We can't really have this conversation from the mindset that the status quo is inherently apolitical. The US spends more than those "social democracies" on the military in both absolute and relative terms. Since total spending is the same, that means we also spend less on social programs in relative terms. These are all political choices and refusing to revisit a previous political choice is an active political choice.

remarkEon 15 minutes ago | parent | prev | next [-]

Military spending is not the driver of the debt, social and welfare spending is. And yes, it is off the table.

phil21 2 hours ago | parent | prev [-]

Military spending has been trending downwards the entire time I’ve been alive. All that’s happened is increased spending elsewhere and even more debt. With very little apparent improvement to those social services spending outcomes. Usually the the opposite.

I might agree with cutting military spending if it’s an actual measurable impact to my finances. But I sure wouldn’t be for reallocating it to the black hole that is other federal spending. Fix the outcomes first. We already spend more on healthcare than most of those social democracies. Show me similar outcomes per dollar spent and then we can have a conversation about increasing it. Until then, it’s just more money funneled to the fraud and grift machine. Not that the military isn’t that too, but the difference to me is once you get the population “hooked” on such budgets you can never reduce it. The military is at least able to be reduced as shown in the past 30 years. Everything else is growing faster than those reductions.

I would also be generally for cutting military budget if it was 100% reallocated to reducing the debt. But that’s almost impossible since money is fungible.

TLDR; we’ve already tried reallocating and utterly failed at showing any reasonable outcomes.

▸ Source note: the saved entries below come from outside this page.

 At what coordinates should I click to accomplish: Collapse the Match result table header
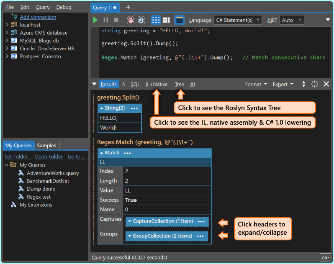[112, 153]
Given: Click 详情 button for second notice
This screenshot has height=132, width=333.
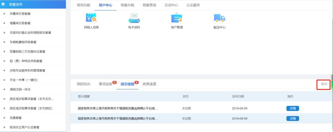Looking at the screenshot, I should pyautogui.click(x=293, y=118).
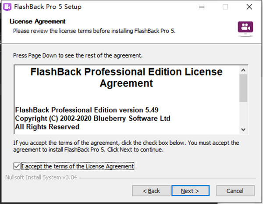Click the license scrollbar down arrow
The width and height of the screenshot is (263, 204).
(x=244, y=129)
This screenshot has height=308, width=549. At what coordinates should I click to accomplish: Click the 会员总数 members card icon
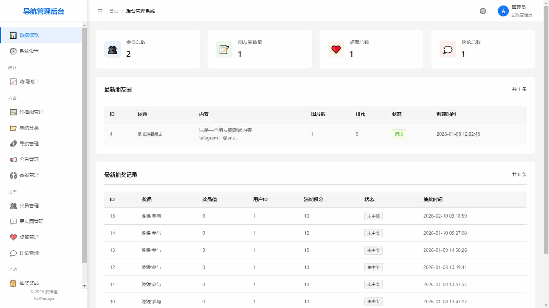coord(113,50)
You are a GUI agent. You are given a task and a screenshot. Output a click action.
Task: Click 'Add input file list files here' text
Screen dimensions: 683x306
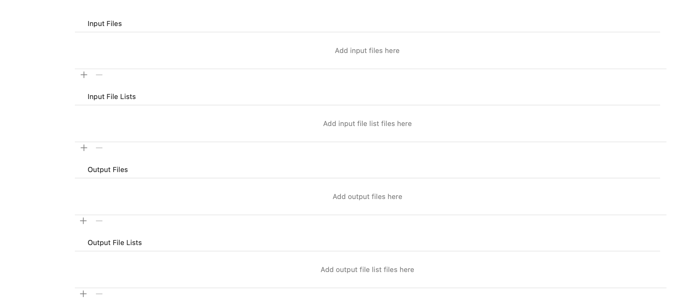click(x=367, y=124)
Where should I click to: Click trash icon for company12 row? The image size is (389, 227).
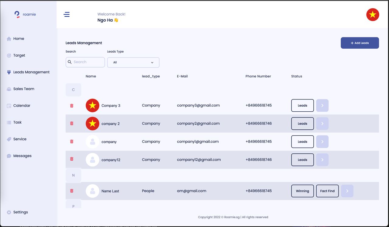click(72, 159)
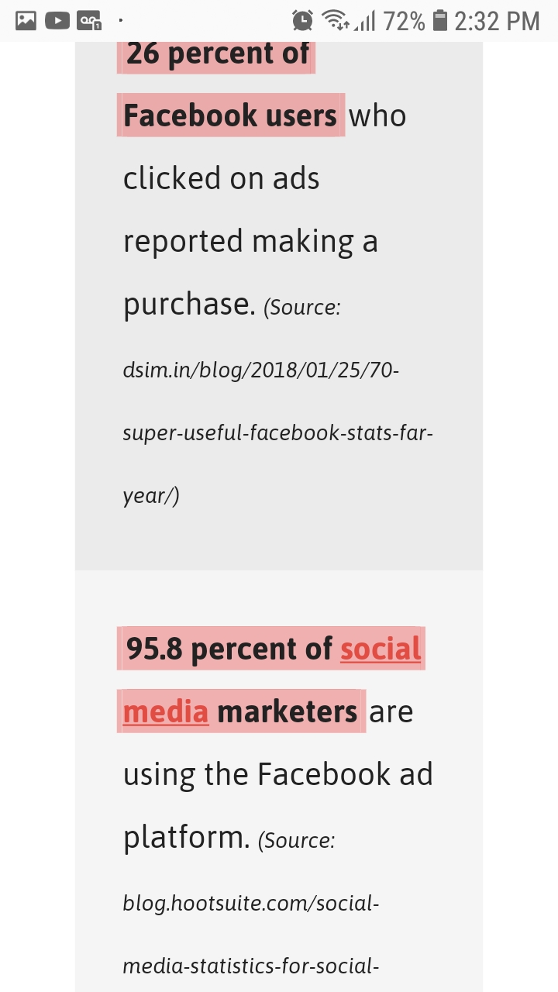The image size is (558, 992).
Task: Tap the bold word "marketers"
Action: pyautogui.click(x=287, y=711)
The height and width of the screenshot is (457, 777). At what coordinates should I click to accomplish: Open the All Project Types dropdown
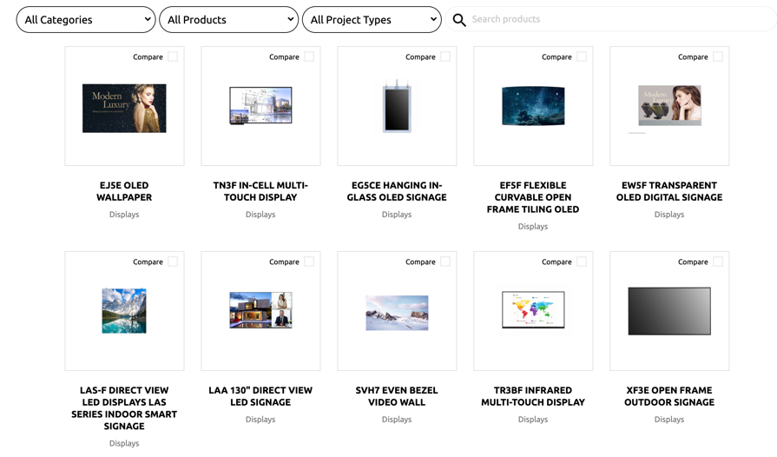[372, 19]
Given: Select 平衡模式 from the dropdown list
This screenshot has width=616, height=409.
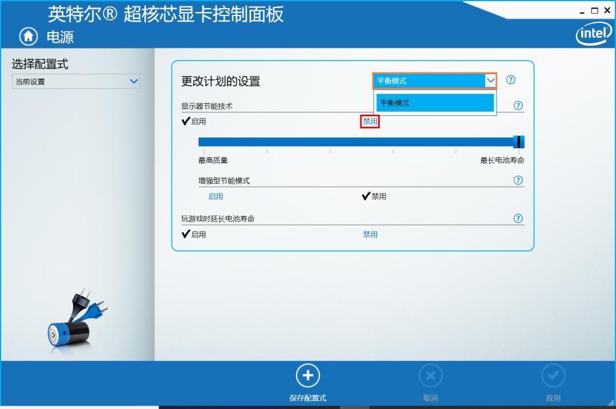Looking at the screenshot, I should click(x=435, y=103).
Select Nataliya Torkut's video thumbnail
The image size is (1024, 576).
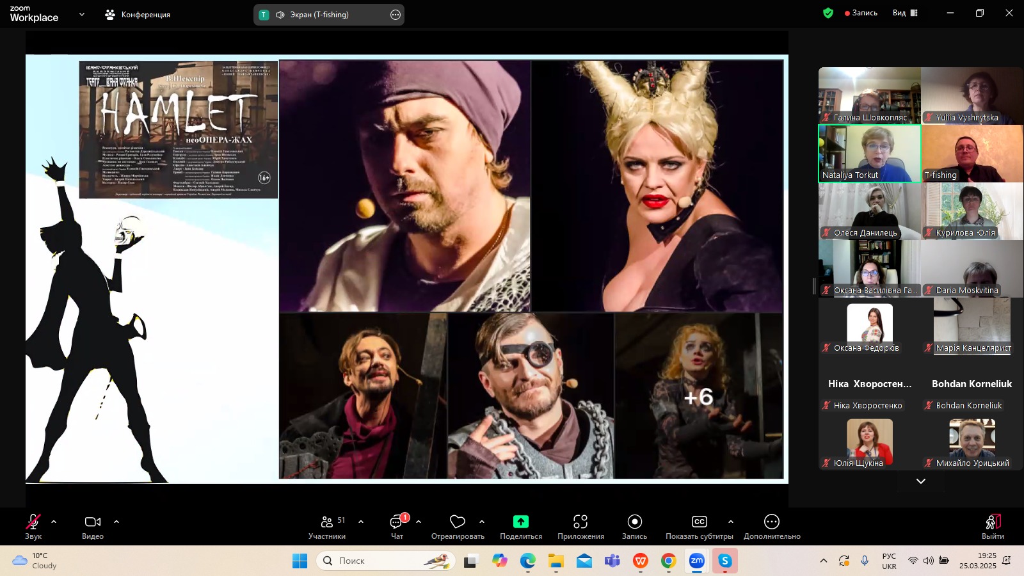click(869, 154)
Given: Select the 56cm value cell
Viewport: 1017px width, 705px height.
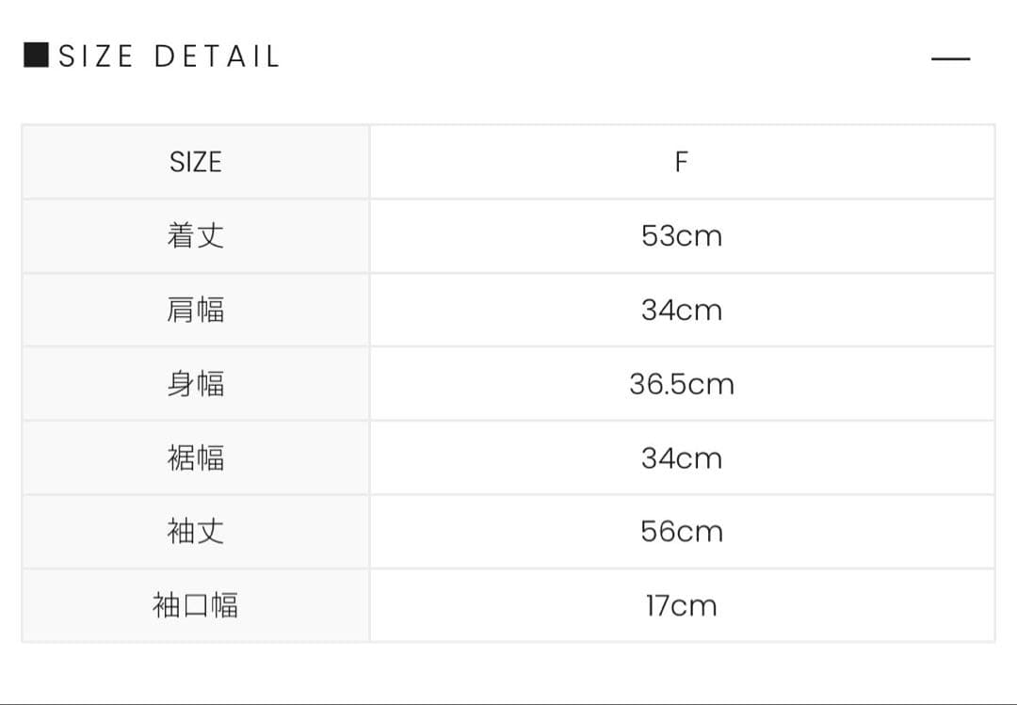Looking at the screenshot, I should click(682, 532).
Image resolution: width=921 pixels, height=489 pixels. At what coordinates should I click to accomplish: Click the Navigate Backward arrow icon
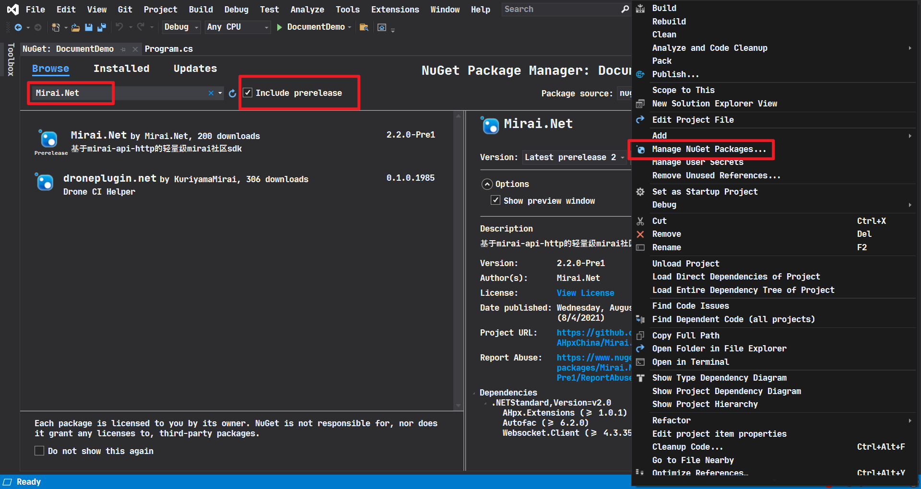point(18,27)
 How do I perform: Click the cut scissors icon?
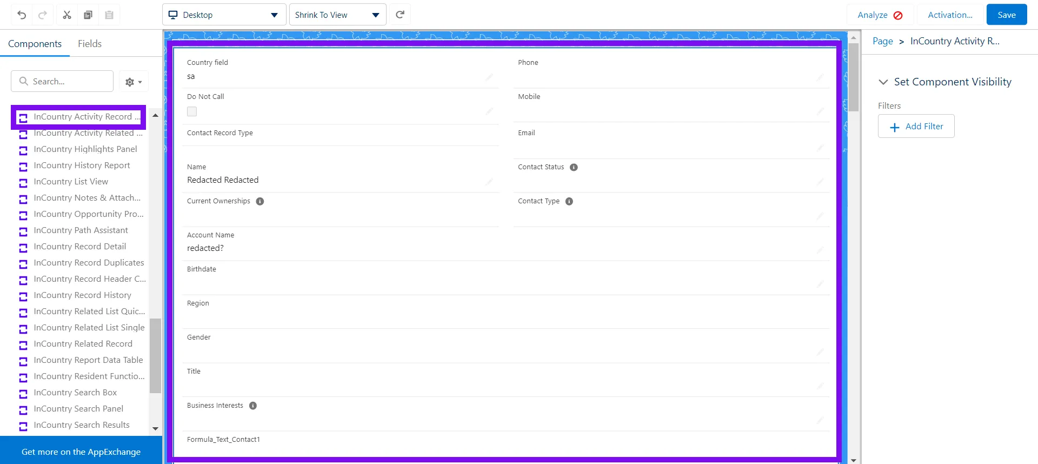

slg 2 hours ago | parent [-]

Maybe we should approach this from the opposite angle. If it isn't military spending, what do you think the differentiator is between the US and those "social democracies" that OP mentioned? Do you think Americans are inherently more corrupt than the French?

georgemcbay 2 hours ago | parent [-]

> Do you think Americans are inherently more corrupt than the French?

I'm not who you asked (and I think the levels of military spending in the US are a huge problem) but IMO Americans are not inherently more corrupt than the French but they are currently much more tolerant of corruption than the French.

It is hard to imagine the level of corruption currently being openly flaunted by parts of the USA government happening in France without the country burning down.

Whether or not this tolerance is inherent or is the result of both learned helplessness and real disempowerment through the US government having already failed the average citizen for so long is up for debate.